Lieveheersbeestjes zijn er in soorten en maten. Er zijn in Nederland maar liefst zestig soorten bekend. De meest algemene inheemse lieveheersbeestjes zijn het tweestippelig- en het zevenstippelig lieveheersbeestje. Het aantal stippen zegt dus niets over de leeftijd, zoals kinderen vaak tegen elkaar zeggen. De meeste lieveheersbeestjes worden niet ouder dan een jaar. Daarnaast zijn er steeds meer soorten te vinden die niet oorspronkelijk hier vandaan komen, de exoten. Daarover verderop meer.

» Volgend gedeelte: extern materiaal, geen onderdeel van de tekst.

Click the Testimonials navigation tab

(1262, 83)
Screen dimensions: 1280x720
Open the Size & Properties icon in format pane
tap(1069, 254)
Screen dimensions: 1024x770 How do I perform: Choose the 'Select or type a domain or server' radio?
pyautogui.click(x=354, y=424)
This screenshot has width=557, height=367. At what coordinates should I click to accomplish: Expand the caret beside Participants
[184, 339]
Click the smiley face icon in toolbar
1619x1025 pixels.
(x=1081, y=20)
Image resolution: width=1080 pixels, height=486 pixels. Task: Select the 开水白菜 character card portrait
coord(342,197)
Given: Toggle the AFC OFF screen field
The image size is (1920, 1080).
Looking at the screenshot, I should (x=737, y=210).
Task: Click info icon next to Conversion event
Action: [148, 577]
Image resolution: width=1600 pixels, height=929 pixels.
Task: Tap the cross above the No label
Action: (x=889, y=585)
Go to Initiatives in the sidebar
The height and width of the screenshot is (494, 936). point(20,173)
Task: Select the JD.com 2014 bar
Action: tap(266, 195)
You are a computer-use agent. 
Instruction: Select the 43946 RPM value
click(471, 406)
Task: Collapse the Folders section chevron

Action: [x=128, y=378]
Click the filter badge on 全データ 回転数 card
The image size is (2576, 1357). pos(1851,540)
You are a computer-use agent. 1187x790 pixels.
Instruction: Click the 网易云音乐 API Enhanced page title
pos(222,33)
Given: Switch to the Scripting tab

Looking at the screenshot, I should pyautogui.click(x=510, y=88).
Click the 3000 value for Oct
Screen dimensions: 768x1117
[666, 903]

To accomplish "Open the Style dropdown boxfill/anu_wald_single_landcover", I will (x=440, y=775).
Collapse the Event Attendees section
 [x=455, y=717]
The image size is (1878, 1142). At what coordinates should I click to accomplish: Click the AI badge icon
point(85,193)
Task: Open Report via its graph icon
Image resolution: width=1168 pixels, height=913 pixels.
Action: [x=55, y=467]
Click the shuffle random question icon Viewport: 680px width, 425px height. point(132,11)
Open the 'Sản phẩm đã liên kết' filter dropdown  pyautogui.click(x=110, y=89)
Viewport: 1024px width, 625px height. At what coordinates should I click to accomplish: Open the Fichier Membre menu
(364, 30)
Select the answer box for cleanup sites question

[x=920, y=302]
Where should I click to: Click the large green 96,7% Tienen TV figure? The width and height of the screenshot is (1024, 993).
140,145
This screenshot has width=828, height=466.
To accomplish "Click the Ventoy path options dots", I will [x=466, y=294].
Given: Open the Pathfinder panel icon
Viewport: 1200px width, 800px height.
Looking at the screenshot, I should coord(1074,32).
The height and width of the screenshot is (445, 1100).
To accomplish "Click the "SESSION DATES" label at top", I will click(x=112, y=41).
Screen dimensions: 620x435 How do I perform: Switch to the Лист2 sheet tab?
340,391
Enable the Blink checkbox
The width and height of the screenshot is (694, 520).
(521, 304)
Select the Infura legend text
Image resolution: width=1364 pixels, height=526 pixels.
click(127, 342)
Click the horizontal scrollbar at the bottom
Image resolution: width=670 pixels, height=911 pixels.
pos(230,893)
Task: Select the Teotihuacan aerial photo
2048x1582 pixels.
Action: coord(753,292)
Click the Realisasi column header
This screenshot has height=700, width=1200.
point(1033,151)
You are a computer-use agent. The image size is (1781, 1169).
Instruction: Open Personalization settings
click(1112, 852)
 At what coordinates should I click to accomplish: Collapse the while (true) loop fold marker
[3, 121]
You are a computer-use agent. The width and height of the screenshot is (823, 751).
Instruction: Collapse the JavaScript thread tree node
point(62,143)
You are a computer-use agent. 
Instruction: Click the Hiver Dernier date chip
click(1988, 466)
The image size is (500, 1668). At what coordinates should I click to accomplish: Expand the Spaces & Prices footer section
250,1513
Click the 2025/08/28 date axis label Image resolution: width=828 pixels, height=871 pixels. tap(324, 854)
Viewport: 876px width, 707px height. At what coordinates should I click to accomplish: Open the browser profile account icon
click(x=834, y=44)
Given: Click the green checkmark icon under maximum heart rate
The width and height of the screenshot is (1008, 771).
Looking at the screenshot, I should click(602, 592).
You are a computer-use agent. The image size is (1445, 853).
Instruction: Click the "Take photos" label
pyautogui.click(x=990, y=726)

Herkennen van de soort is minder makkelijk dan het lijkt. De meest bekende verschijning van bijvoorbeeld het tweestippelig lieveheersbeestje is een rood schild met twee grote zwarte vlekken. Er zijn echter allerlei varianten. Ook een zwart lieveheersbeestje met vier rode vlekken kun je tegenkomen en dat is dan nog steeds het tweestippelig lieveheersbeestje.

Lieveheersbeestjes maken zich nuttig in de tuin door het eten van bladluizen. Een volwassen kever eet er al gauw 80 per dag en de vraatzuchtige larven zelfs 120! Dankzij deze fijne eigenschap hebben tuinders lieveheersbeestjes ingevoerd als luizenverdelger. Een milieuvriendelijk alternatief in vergelijking met het spuiten van bestrijdingsmiddelen.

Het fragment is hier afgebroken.